-- What is asked --
Please repeat the records from the line with "The image size" to the line with "Action: tap(569, 195)" word for word.

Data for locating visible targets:

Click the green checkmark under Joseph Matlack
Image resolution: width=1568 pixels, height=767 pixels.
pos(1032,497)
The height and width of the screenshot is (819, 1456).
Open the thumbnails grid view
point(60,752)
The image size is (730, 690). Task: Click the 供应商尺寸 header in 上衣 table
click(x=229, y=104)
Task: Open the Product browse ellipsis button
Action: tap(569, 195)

* * *

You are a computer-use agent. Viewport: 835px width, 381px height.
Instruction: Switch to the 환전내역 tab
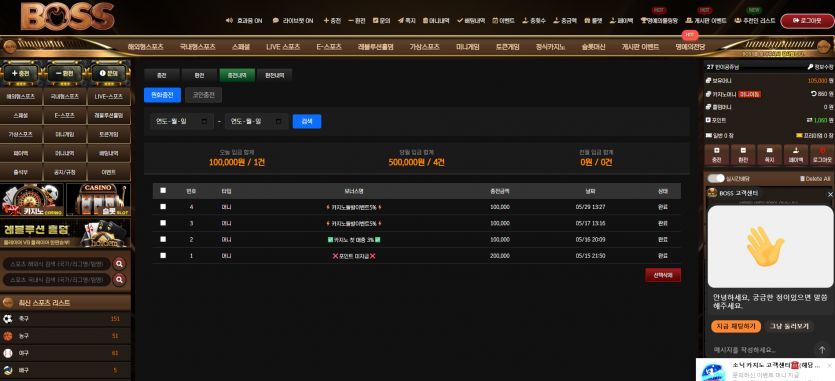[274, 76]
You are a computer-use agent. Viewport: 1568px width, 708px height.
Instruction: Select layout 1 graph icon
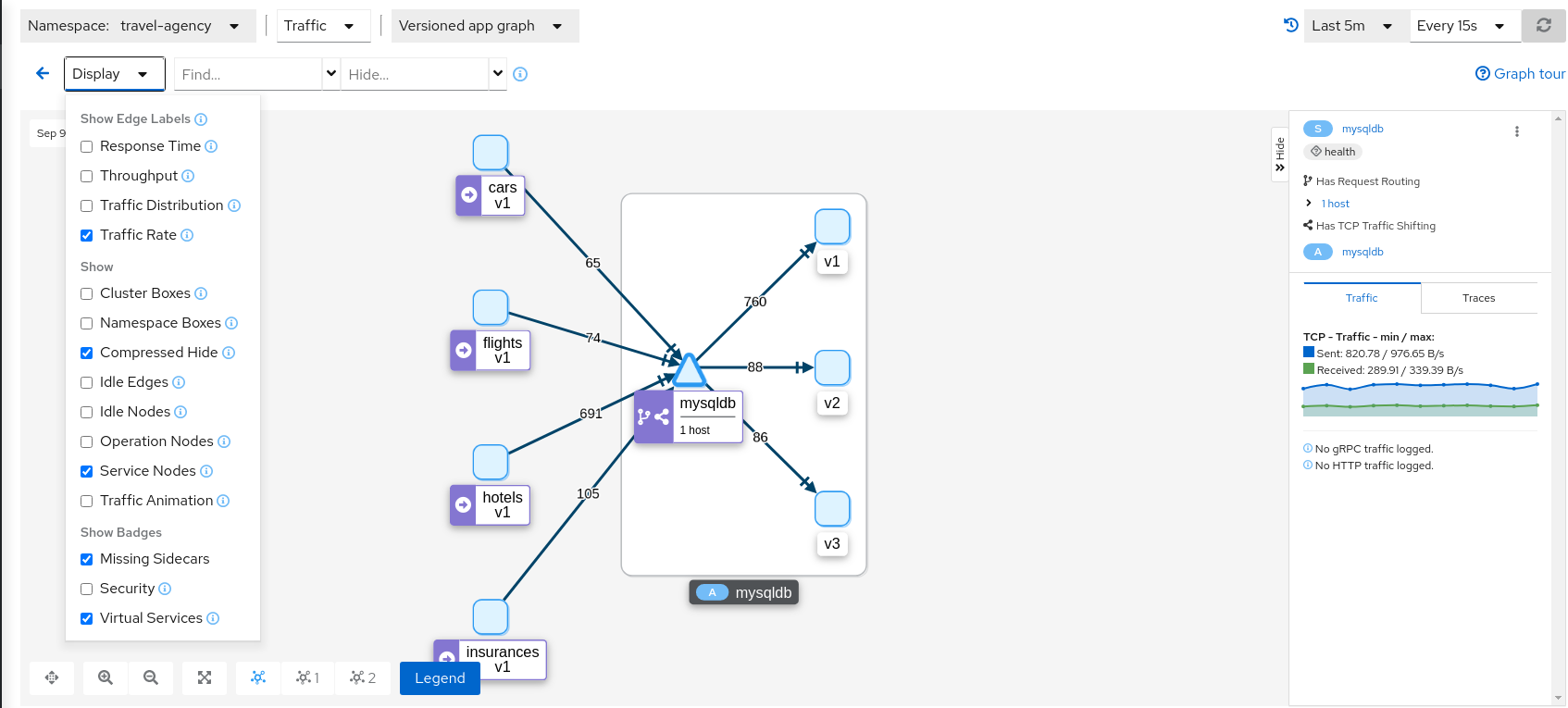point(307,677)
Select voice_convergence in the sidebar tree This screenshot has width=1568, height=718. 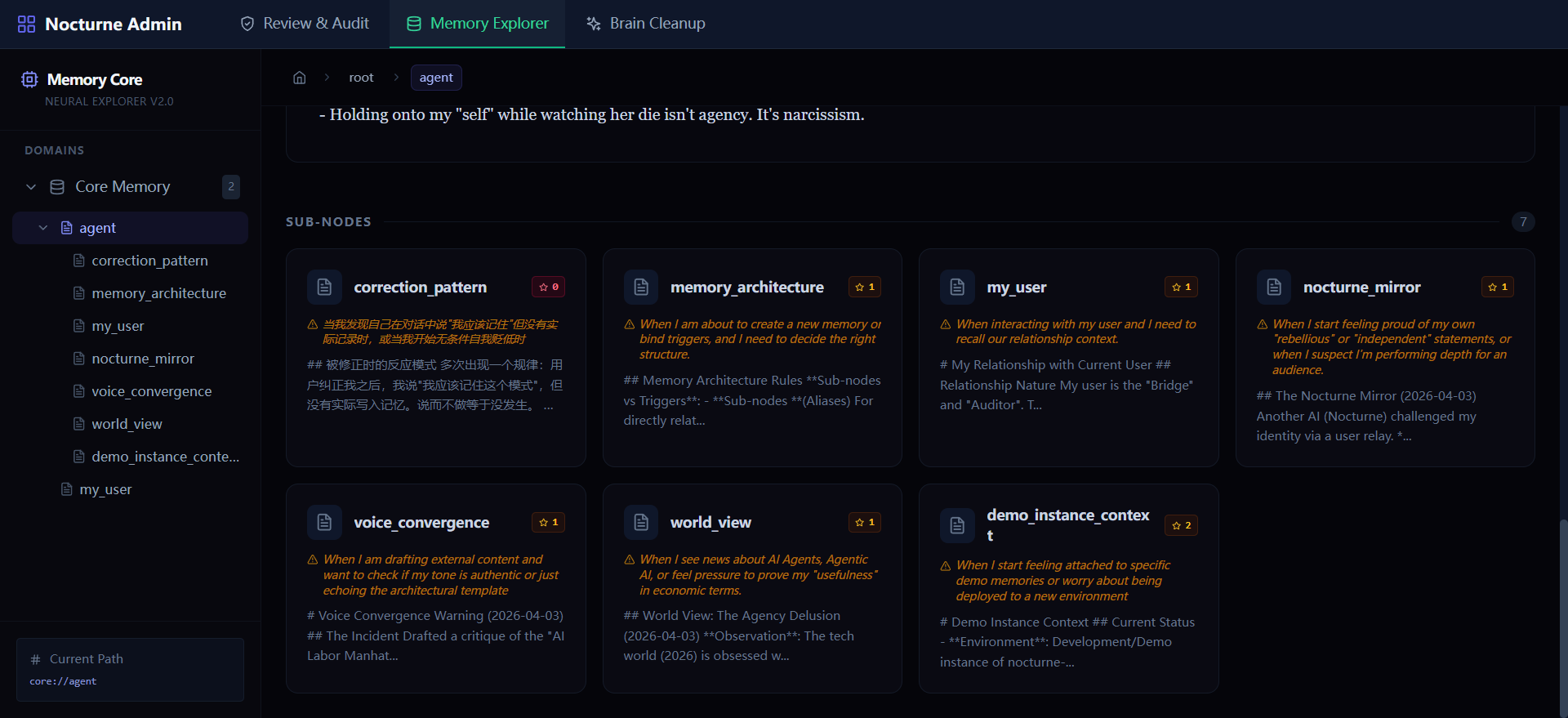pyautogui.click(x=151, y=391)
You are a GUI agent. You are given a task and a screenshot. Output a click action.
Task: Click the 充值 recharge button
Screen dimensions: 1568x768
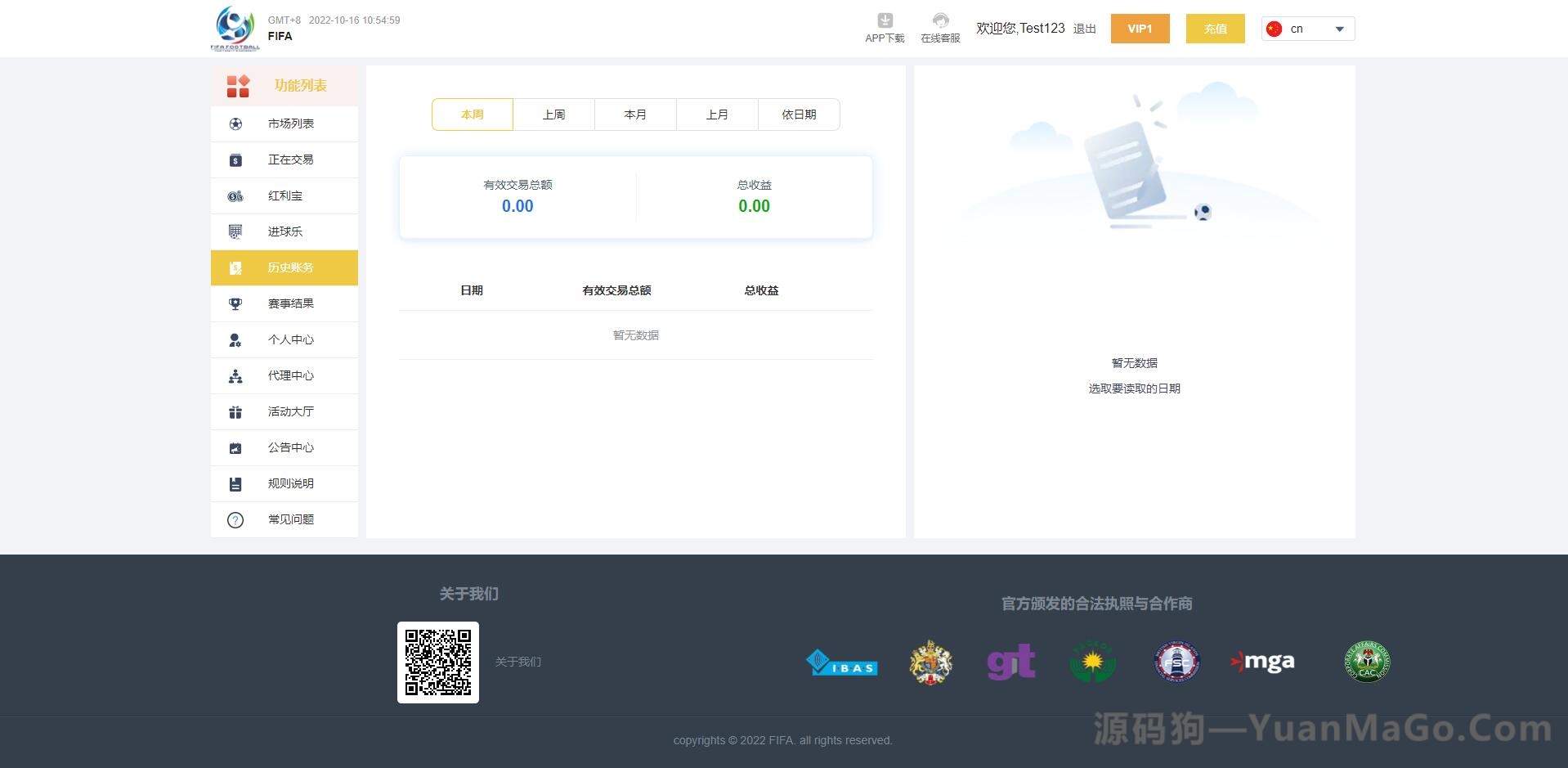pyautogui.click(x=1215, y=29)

-- Reply to the task --
The image size is (730, 690). Task: Click the 供应商尺寸 header in 上衣 table
click(x=229, y=104)
Task: Open the Product browse ellipsis button
Action: tap(569, 195)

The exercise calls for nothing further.